- Whatever one says about the ex-Nokia crew who are salvaging the Meego operating system from shipwreck under Nokia’s captaincy, they are a hardy bunch of sailors.
- This crew have re-floated the Meego OS, renamed it Sailfish and aim to have a handset in the market by November.
- The seas of the mobile handset world are rough and you either have to compete against the huge juggernauts of Samsung and Apple at the high-end or dice with the sharp teeth of the price cutting Chinese handset makers at the low-end.
- Don’t even bother with the mid-range, there is nothing there apart from sharp rocks upon which to wreck your ship as Nokia, HTC, LG and RIMM have clearly shown.
- From the recent announcement of an ecosystem alliance in Hong Kong into which €200m will be invested, one would assume it has chosen to swim with the Chinese.
- News flow is very limited but based on what I can see I am guessing that the real objective here is to sell or monetise the OS with the handset simply being a reference platform.
- This is not uncommon and is in fact an important part of getting developer interest going.
- The appeal of Jolla or Sailfish OS seems to be: 1) It is something different 2) claims to unencumbered by patent litigation 3) Aims to innovate in China to meet the desire for home grown innovation.
- These all sound great but the biggest issues are:
- 1) All smartphone UIs (except for MSFT but including MeeGo) are all pretty similar these days.

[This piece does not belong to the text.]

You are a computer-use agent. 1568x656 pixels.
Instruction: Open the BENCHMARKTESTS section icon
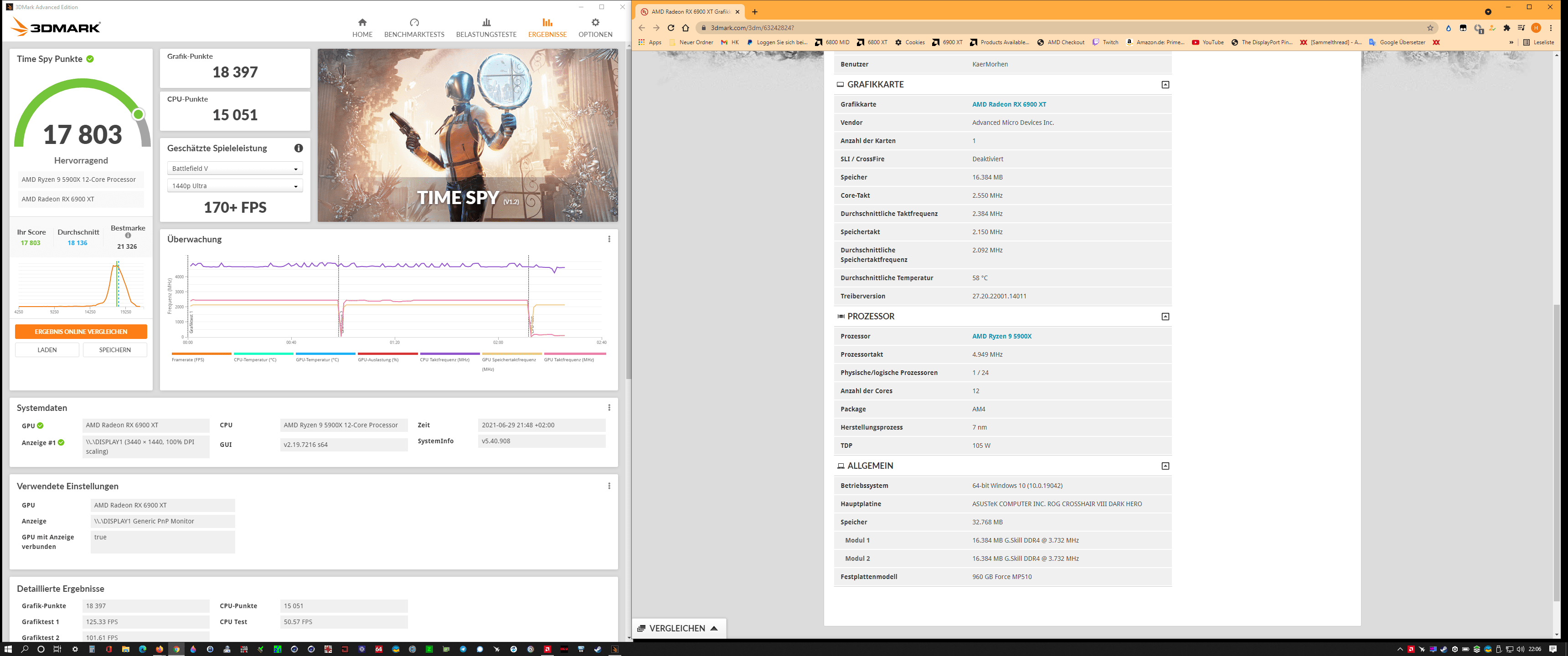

There is unlikely to be much in whatever UI Jolla comes up with that will make the users think “I have got to have one of those!”
- In fact this issue is so acute these days that having something different can be problematic (as MSFT has found).
- Users are lazy and can’t seem to be bothered to learn how to use something else even if it is great.
- 2) MeeGo is unencumbered by patent issues right now as there is nothing to litigate against and therefore no infringement has occurred.
- However, I suspect that the real problem will come with the Android adaption layer. This is being layered on top to give users access to the 450,000 application that are available in the marketplace.
- This will give Sailfish the eco-system boost that it really needs but it opens a can of worms.
- This layer allows Dalvic application to run on top of MeeGo but Dalvic is in essence Java.
- It originally came from Danger which was acquired by Microsoft years ago.
- It is with the Danger patents that I believe Microsoft had been attacking the Android community.
- The use of the Android adaption layer could open the Sailfish OS up to complaints from Oracle, Google and Microsoft. That does not sound good.
- Furthermore the Android adaption layer is only going to get Jolla so far as the really cool applications, the ones everyone actually wants to use, are in fact written in Native Android. They won’t run in Dalvic.
- In essence the cool stuff won’t run on Sailfish OS unless it is ported over. Painful.
- This basically leaves Jolla as a longshot.
- I can’t really see why OEMs would want to use it or why developers would want to write for it or even why users would want to buy the phones.
- Maybe Jolla has something secret up its sleeve to prove me spectacularly wrong but right now I have no clue what it is.